++++ Dataset entries

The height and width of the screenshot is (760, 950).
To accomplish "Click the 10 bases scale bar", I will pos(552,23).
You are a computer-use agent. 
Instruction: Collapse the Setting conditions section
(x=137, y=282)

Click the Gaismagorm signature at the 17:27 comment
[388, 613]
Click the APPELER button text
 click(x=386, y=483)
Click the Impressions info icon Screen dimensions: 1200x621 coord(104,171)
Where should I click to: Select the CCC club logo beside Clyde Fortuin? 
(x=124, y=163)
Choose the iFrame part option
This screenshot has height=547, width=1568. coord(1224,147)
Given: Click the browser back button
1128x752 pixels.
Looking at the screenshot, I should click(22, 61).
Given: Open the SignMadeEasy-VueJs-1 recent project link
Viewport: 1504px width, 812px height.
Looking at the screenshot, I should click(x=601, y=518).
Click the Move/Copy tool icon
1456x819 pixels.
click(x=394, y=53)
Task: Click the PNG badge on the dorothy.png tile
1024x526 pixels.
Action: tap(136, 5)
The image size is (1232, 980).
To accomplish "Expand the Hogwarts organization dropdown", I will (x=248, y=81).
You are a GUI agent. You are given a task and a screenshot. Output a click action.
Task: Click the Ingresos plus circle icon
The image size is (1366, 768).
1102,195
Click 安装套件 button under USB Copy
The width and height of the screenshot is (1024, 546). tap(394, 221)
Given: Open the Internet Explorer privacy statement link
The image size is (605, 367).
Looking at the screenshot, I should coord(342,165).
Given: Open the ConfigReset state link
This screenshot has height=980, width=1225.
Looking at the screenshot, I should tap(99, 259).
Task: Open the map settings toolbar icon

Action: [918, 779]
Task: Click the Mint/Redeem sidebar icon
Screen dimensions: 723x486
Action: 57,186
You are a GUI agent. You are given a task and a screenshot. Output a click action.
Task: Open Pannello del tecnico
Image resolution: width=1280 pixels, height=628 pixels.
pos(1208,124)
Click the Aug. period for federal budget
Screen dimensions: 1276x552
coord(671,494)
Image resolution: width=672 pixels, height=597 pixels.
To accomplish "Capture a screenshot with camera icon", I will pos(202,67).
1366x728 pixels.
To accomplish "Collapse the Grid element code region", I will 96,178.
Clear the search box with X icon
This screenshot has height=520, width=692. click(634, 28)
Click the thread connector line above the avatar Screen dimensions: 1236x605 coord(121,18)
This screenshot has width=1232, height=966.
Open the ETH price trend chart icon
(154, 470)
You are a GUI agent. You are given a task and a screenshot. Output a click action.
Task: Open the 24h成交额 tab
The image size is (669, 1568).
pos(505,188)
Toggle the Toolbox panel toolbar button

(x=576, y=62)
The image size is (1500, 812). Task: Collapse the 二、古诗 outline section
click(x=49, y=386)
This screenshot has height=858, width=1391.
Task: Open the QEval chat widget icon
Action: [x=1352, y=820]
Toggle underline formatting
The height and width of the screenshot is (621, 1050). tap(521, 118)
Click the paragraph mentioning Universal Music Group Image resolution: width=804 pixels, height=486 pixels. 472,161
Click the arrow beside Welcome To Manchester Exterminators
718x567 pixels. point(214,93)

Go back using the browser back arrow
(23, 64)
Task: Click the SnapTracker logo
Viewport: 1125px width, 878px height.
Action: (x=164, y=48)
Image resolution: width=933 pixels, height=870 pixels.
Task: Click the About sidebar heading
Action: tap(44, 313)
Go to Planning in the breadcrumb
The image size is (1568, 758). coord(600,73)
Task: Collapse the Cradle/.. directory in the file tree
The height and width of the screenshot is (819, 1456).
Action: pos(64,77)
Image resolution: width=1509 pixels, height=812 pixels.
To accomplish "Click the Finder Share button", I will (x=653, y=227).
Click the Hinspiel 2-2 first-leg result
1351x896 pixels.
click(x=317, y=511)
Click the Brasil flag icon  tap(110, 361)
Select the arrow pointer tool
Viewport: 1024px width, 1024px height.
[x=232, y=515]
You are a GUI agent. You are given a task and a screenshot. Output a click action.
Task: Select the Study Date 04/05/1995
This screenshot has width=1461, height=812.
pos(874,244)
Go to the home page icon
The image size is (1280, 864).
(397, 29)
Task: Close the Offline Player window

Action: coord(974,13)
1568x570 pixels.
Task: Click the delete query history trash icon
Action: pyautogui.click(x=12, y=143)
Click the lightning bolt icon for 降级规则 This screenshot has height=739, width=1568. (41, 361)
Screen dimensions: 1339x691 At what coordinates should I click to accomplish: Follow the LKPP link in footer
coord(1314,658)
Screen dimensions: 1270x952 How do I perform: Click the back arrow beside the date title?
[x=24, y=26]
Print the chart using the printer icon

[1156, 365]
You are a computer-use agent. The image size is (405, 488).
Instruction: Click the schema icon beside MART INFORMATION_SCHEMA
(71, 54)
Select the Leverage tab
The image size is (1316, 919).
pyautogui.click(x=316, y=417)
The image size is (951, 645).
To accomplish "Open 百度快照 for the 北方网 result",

++++++++

__Exercise directions__:
Repeat the records above verbatim, everything from the line containing "Task: Open the map settings toolbar icon" down to the line containing "This screenshot has height=520, width=692.", including both of those lines.

__Task output__:
Task: Open the map settings toolbar icon

Action: [918, 779]
Task: Click the Mint/Redeem sidebar icon
Screen dimensions: 723x486
Action: 57,186
You are a GUI agent. You are given a task and a screenshot. Output a click action.
Task: Open Pannello del tecnico
Image resolution: width=1280 pixels, height=628 pixels.
pos(1208,124)
Click the Aug. period for federal budget
Screen dimensions: 1276x552
coord(671,494)
Image resolution: width=672 pixels, height=597 pixels.
To accomplish "Capture a screenshot with camera icon", I will pos(202,67).
1366x728 pixels.
To accomplish "Collapse the Grid element code region", I will 96,178.
Clear the search box with X icon
This screenshot has height=520, width=692. click(634, 28)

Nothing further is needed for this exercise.